The Economics of Casino Gambling

The Economics of Casino Gambling PDF Author: Douglas M. Walker
Publisher: Springer Science & Business Media
ISBN: 3540351043
Category : Business & Economics
Languages : en
Pages : 210

Book Description
Casino gambling has spread throughout the world, and continues to spread. As governments try to cope with fiscal pressures, legalized casinos offer a possible source of additional tax revenue. But casino gambling is often controversial, as some people have moral objections to gambling. In addition, a small percentage of the population may become pathological gamblers who may create significant social costs. The Economics of Casino Gambling is a comprehensive discussion of the social and economic costs and benefits of legalized gambling. It is the first comprehensive discussion of these issues available on the market.

The Gigantic Casino

The Gigantic Casino PDF Author: Fidel Castro
Publisher: LeftWord Books
ISBN: 8187496827
Category : Financial crises
Languages : en
Pages : 80

Book Description
This book shows Castro at his inimitable best, tracking developments as they unfold, using his enormous wisdom and sharp analytical faculties to unravel aspects of the biggest economic crisis to hit the capitalist world since the Great Depression of the 1930s.

Gambling in America

Gambling in America PDF Author: Earl L. Grinols
Publisher: Cambridge University Press
ISBN: 1139450239
Category : Business & Economics
Languages : en
Pages : 248

Book Description
Gambling in America carefully breaks ground by developing analytical tools to assess the benefits and costs of the economic and social changes introduced by casino gambling in monetary terms, linking them to individual households' utility and well-being. Since casinos are associated with unintended and often negative economic consequences, these factors are incorporated into the discussion. The book also shows how amenity benefits - for casinos, the benefit to consumers of closer proximity - enter the evaluation. Other topics include agent incentives and public decision making, conceptual clarifications about economic development, cost-benefit analysis, and net export multiplier models.
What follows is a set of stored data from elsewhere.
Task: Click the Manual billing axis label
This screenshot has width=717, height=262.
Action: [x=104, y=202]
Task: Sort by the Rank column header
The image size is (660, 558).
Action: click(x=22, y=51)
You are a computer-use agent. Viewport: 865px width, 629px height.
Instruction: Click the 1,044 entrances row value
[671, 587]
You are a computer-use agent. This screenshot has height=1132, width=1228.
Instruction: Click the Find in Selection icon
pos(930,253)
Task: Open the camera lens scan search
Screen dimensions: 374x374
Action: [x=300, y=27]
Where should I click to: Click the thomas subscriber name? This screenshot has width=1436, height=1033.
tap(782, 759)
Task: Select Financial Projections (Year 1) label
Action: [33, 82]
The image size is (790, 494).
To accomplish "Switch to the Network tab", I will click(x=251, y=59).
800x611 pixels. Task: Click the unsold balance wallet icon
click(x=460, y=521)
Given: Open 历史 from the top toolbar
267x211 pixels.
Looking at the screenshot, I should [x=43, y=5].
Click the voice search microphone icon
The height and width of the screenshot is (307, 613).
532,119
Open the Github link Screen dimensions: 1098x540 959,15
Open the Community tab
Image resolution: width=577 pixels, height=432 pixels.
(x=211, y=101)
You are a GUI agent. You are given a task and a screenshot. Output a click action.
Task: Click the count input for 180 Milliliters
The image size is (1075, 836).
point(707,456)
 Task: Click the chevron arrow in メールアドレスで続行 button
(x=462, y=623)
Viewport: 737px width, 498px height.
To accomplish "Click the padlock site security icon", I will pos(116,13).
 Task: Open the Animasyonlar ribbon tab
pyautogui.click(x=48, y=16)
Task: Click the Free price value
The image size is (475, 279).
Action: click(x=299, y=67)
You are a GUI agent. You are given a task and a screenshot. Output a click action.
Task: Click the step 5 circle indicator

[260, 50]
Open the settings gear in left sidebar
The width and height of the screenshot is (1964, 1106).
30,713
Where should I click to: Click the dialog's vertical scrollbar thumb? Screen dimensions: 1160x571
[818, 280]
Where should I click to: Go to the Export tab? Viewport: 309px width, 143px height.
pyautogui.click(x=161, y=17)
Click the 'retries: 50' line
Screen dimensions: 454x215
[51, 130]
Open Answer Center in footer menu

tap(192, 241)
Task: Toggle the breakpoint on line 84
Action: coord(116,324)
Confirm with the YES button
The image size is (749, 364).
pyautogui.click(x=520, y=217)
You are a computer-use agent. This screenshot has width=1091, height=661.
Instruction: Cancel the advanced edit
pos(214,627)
Professor Grinols finds that, in considering all relevant factors, the social costs of casino gambling outweigh their social benefits.

Vast Universe

Vast Universe PDF Author: Thomas F. O'Meara
Publisher: Liturgical Press
ISBN: 081468047X
Category : Religion
Languages : en
Pages : 121

Book Description
If we have learned anything from recent advances in cosmology and astronomy, it is that we have only barely begun to comprehend the vastness of our universe and all that it contains. For Christians, this raises some fascinating questions: If there are intelligent beings out there, what would be their relationship to what Christianity claims is a special history on Earth of life with God? Would the fact of persons on other planets banish or modify our understanding of God? Would it reduce the importance of Jesus? What role might goodness and evil play in extraterrestrial civilizations? Might God have incarnated himself among other races of creatures, as he became incarnate as Jesus among us? Respectful of the sciences that disclose the reality of the universe, Thomas O'Meara wonders about good and evil, intelligence and freedom, revelation and life as they might exist in other galaxies. In this book, one possible aspect of the universe we live in meets the perspective of Christian revelation.

Organizational Behavior

Organizational Behavior PDF Author: Stephen P. Robbins
Publisher:
ISBN: 9780130617217
Category : Organizational behavior
Languages : en
Pages : 643

Book Description
This best-selling book takes a traditional approach to Organizational Behavior beginning with The Individual, The Group and then moving into The Organization. It covers the cutting-edge topics such as learning and motivation, emotions, trust and group-dynamics.